One of the more interesting races on Tuesday was the 36th Legislative District Democratic primary between Rep. Helen Sommers and challenger Alice Woldt. From my perspective, they were both good candidates, but what made this race curious was the enormous — possibly record — amount of money spent in a state house primary.
Legislative primaries are usually low-key affairs, especially since incumbents rarely draw strong challengers. Many incumbents spend less than $20,000. But total spending on this primary could exceed a whopping $400,000, much of it coming from a disgruntled Services Employees International Union, who unsuccessfully targeted Rep. Sommers after her Budget Committee failed to give home health care workers the raise the wanted (and to be fair, deserved.)
Writing in the Seattle Times about Rep. Sommers’ narrow victory, Joni Balter says the union sent a strong message to the Legislature:
The Service Employees International Union sent a message to every legislator in the state. When the tough guys at SEIU come and ask you to jump, the correct response is not “I will think about it” or “I have a budget to balance.” If you would rather not be ground to a pulp next election, the right answer is “How high, sir?”
Joni is one of Seattle’s more thoughtful and evenhanded political commentators, but I think she got this one wrong. That was the message the SEIU intended to send to legislators. The message they really sent was: “Oh my God are we pathetically ineffectual, or what?”
Union “tough guys”? I’ve lived in Philadelphia and New York, cities with unions that make the local SEIU look about as tough as the Seattle Men’s Choir. You want to influence a legislator? You make them an offer they can’t refuse. You want to threaten them? You better back it up, and make sure that, come election day, their political career is sleeping with the fishes.
My regular readers will not be surprised to learn that I generally sympathize with labor on a broad range of issues, and I’m forever grateful for the money they spend fighting the good fight. But it is so disheartening to watch narrow special interest groups, like the evil-genius Building Industry Association of Washington, dominate public policy, while labor — who should be the most powerful and influential political force in the state — can’t even defeat one little old lady!

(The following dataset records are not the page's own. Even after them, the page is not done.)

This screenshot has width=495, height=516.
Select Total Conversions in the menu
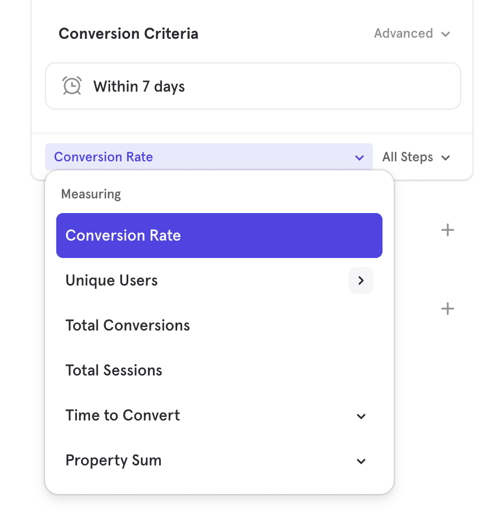click(x=128, y=325)
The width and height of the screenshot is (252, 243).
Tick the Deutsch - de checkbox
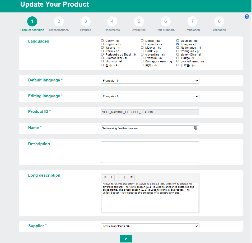coord(178,41)
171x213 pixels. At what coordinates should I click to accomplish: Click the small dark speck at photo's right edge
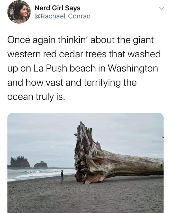[163, 137]
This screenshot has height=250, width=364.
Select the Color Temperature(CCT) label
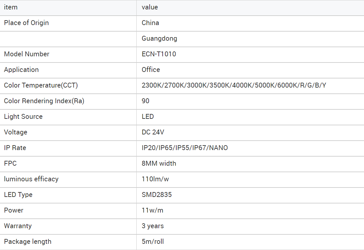(41, 85)
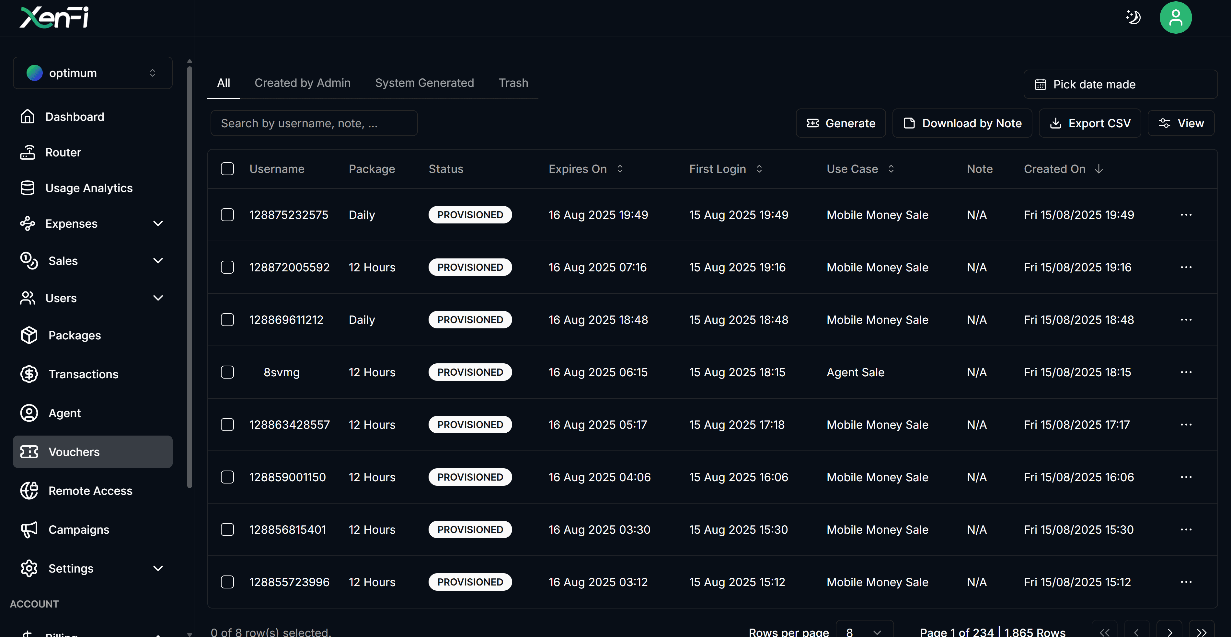1231x637 pixels.
Task: Tick checkbox for voucher 128859001150
Action: tap(227, 477)
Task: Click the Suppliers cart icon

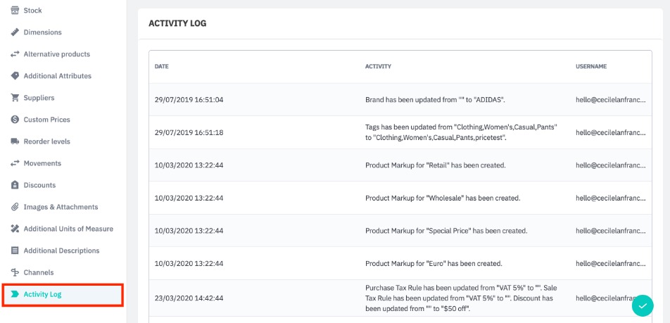Action: click(x=15, y=98)
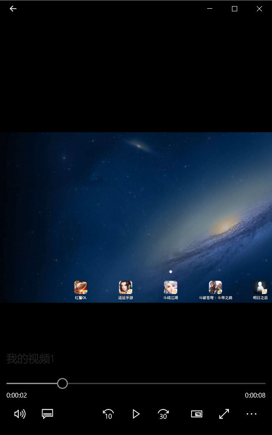The width and height of the screenshot is (272, 435).
Task: Skip forward 30 seconds
Action: (163, 414)
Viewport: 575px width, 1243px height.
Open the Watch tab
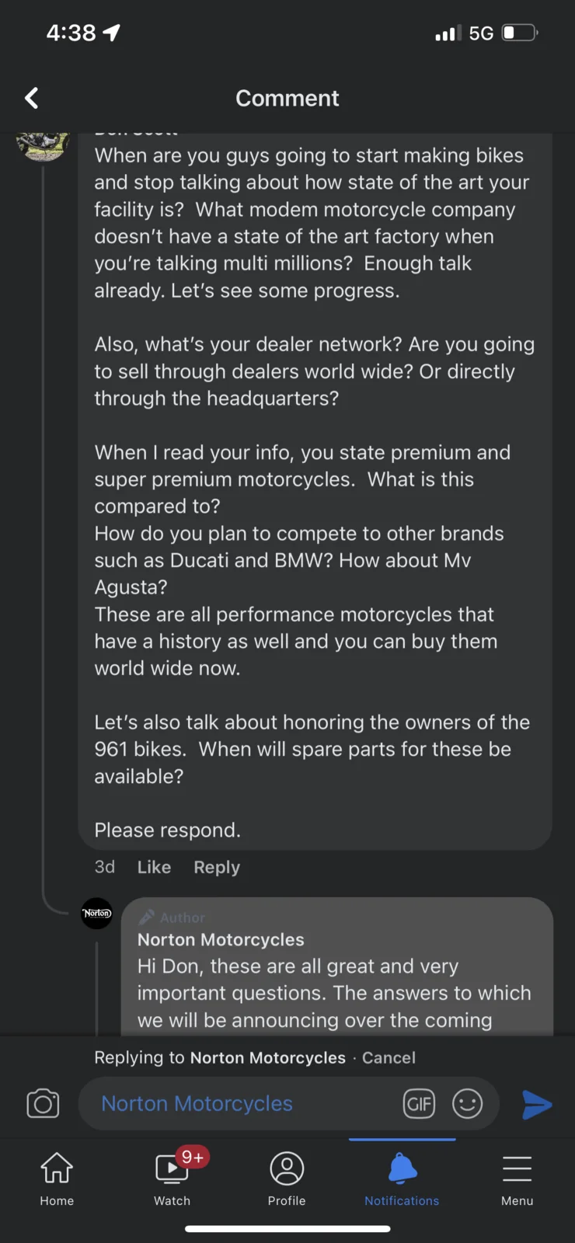172,1178
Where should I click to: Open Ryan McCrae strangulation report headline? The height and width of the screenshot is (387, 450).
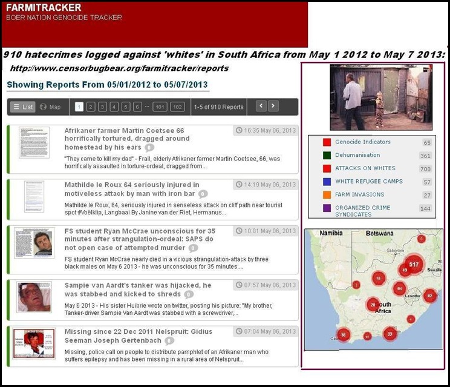[139, 239]
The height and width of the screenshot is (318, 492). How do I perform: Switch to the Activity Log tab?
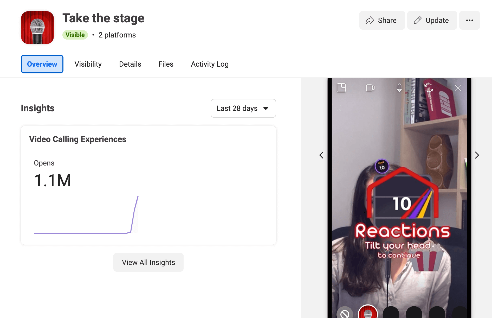pyautogui.click(x=210, y=64)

Personally, I wouldn’t have targeted Sommers, who to be fair, tends to vote overwhelmingly pro-labor. And pro-environment. And pro-other-things-I-believe-in. The SEIU’s interests might have been better served spending the money on behalf of a handful of close general election races, thus possibly swinging control of the Legislature. Win or lose, they would have earned some gratitude.
But if you’re going to put a hit on a politician you damn well better finish them off.
The SEIU seems to be following the Roman dictate, it’s better to be feared than loved. But a couple more fiascos like this, and they’ll be neither.